> **WHAT THIS TASK INVOLVES**:
Return the lines of the material below exactly, beginning with the line that has "Task: Collapse the" in it and finishing with the line that has "Where should I" in it. Leave all pictures aside.

> **GIVEN DATA**:
....................

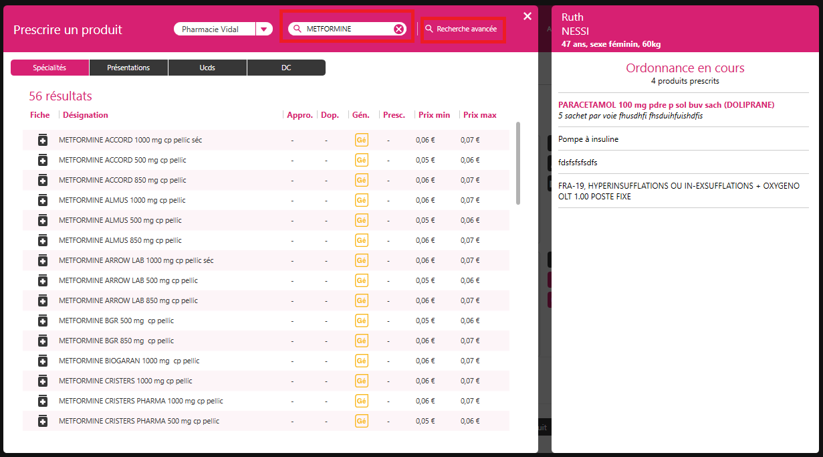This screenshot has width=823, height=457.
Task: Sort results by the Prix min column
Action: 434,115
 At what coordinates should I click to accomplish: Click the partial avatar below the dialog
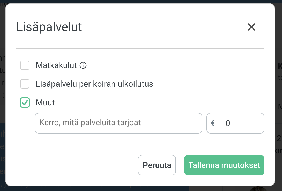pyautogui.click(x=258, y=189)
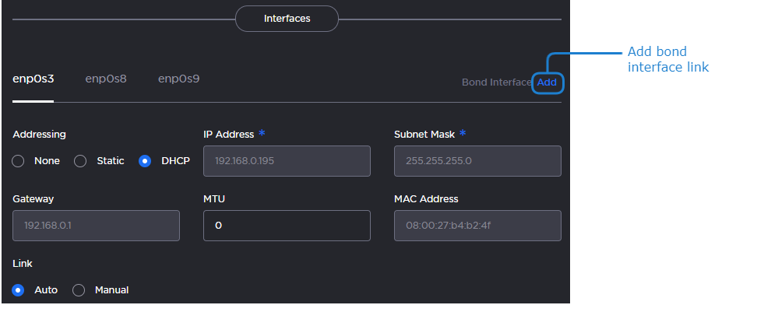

....................

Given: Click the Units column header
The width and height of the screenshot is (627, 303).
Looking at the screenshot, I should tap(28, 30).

....................

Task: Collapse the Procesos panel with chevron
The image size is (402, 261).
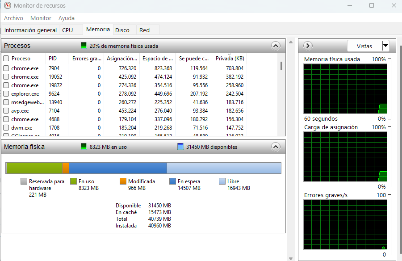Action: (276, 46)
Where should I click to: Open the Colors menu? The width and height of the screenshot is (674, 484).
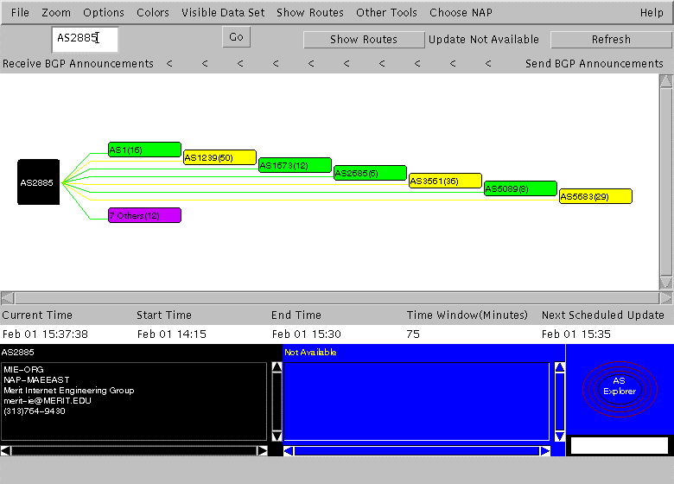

....................

> **OUTPUT OF THE EXERCISE**:
Task: Collapse the Procesos panel with chevron
The image size is (402, 261).
Action: (276, 46)
Where should I click to: Open the Colors menu? The width and height of the screenshot is (674, 484).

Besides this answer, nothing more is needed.